What is needed:
Lay out the material below as a JSON list of strings, one string per line, skipping blank lines. Leave the pictures out.
──────── Data excerpts ────────
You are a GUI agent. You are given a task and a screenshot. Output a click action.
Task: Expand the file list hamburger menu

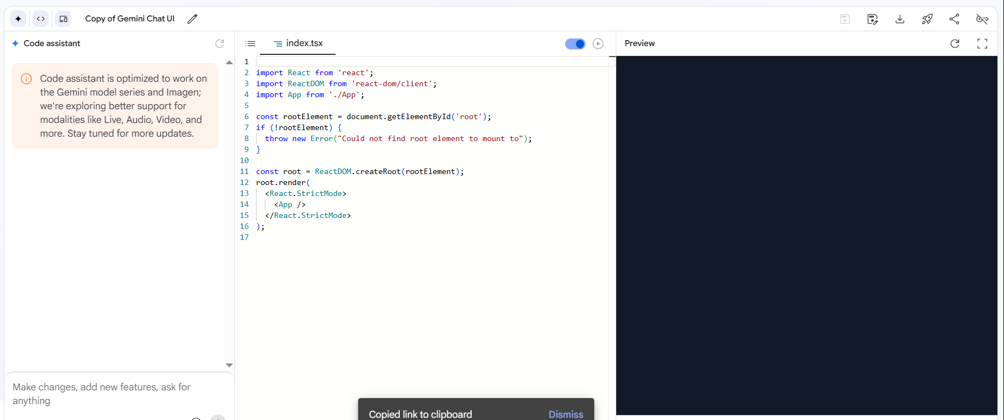tap(250, 43)
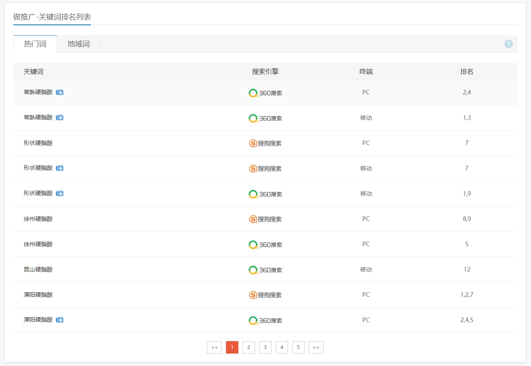Click camera icon beside 溧阳硬脂酸 360搜索 row
531x366 pixels.
click(x=60, y=320)
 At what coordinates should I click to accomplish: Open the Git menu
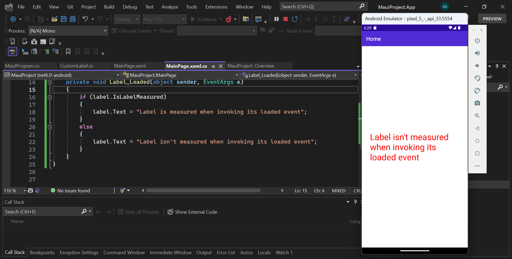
────────
Exercise answer:
[
  "You are a GUI agent. You are given a task and a screenshot. Output a click action.",
  "Task: Expand the file list hamburger menu",
  "tap(250, 43)",
  "Click camera icon beside 溧阳硬脂酸 360搜索 row",
  "531x366 pixels.",
  "click(x=60, y=320)",
  " At what coordinates should I click to accomplish: Open the Git menu"
]